Africa is a continent enriched with diverse culture and tradition. Music has traditionally played an important role in African culture. It is essential in representing the strong African heritage and its importance can be seen in many aspects of the culture. Unlike many cultures today, ancient African cultures encompassed music into their everyday lives. Dance, story-telling and religious practices are all grounded on the music of the culture.

Music is especially vital in African dance, so much so that in many African cultures, there are no two words in the language used to distinguish between the two. Essentially, when one uses the term music in reference to African culture, it should include the idea of dance. And unlike many western civilizations, in the African culture, music and dance means so much more than something done just to have a good time. It has a much greater purpose. In the African culture, a dance is usually done by a community or group and for a specific purpose.

Of importance is the arts and crafts emanating from this part of the world. Unlike the art of Western societies, traditional African art is a functional and necessary part of everyday life and it would be impossible to understand African culture without an understanding of her art.
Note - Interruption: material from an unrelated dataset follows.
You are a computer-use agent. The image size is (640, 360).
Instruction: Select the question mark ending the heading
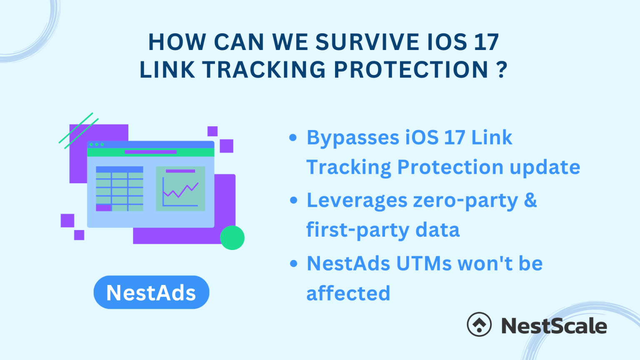502,70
The arts and the crafts were the vehicles through which the spirits of Africans made themselves seen and their presence known.

Without doubt, Africa has some of the most talented and accomplished musicians in the world and this has put her on world radar. In recent years, her music and musicians have captured the attention of the world. These people are seen as the beacons of hope in the contemporary Africa environment. Young Africans look up to these people as role model when all hope is lost and there is literally no one in the society worthy of emulation; not the clergyman, not the political leaders and not even the teachers whom are more interested in the money in the hands of the musicians than their divine rewards.

Religion, government, education, work and entertainment which have always been closely inter-related in traditional African societies are now nothing but a tool of art. All of the arts, whether musical, oral or sculptural, are deeply woven into the very fabric of social life and played a central role in binding together all members of the community through corporate activity.
Musicians have used their music to address social issues throughout history. And as Plato said “Music is a moral law. It gives soul to the universe, wings to the mind, flight to the imagination, and charm and gaiety to life and to everything.” But the music industry in recent time is not what it used to be. The society is hardly enlightened to moral behaviors, whatever is given out from the industry is quickly absorbed by the society regardless of its lessons. Some of these include dance steps used in music videos, the slangs employed in these videos and the way of life depicted in these videos.

Alarming is the dancing steps employed in the music videos. They are spreading like wildfire in the African environment, even faster than any societal development you can think of. Various dance steps have stormed Africa over the years which include Makossa, Galala, Suo, Yahoozee, Alanta and Azonto to mention a few. Of recent is Shakiti Bobo, Shoki, Shaku Shaku and the new Malwedhe dance.

The role Shaku Shaku played in Afropop’s global relevance today and the “In My Feelings” dance challenge will have you convinced 2018 is the year of the viral choreography. But this isn’t the first-time dance challenges have helped push a song into the collective consciousness of music consumers. Over the years, through the #MannequinChallenge, #RunningManChallenge and most recently, King Monada’s #MalwedheChallenge have all benefited from the popularity of social media platforms and the widefire-like spread of their contents.

In an age where everyone is vying for views and likes on their posts, a fun jig to a popular song is the perfect recipe. Take King Monada’s “Malwedhe” dance challenge for instance. It started when the South Africa singer’s hit single, which translates to “Illness” in his native Bolobedu dialect, inspired a dance where listeners feign a faint in tune to his “Ke Na Le Bolwedhe Bao Idibala (I have an Illness of Fainting)” chant. And as you’d expect, the challenge videos have become memes on Twitter.

Though it might still be too soon to say if the viral meme will translate to a massive hit for King Monada, we spent most of last year trying and failing to avoid Patapaa’s similarly ridiculous “One Corner”. If we’re lucky, these viral challenges will reach a saturation point and the internet will move on to the next phenomenon for content. But right now, we live in an era where dance craze is in till another one comes to replace King Monada’s alarming #MalwedheChallenge.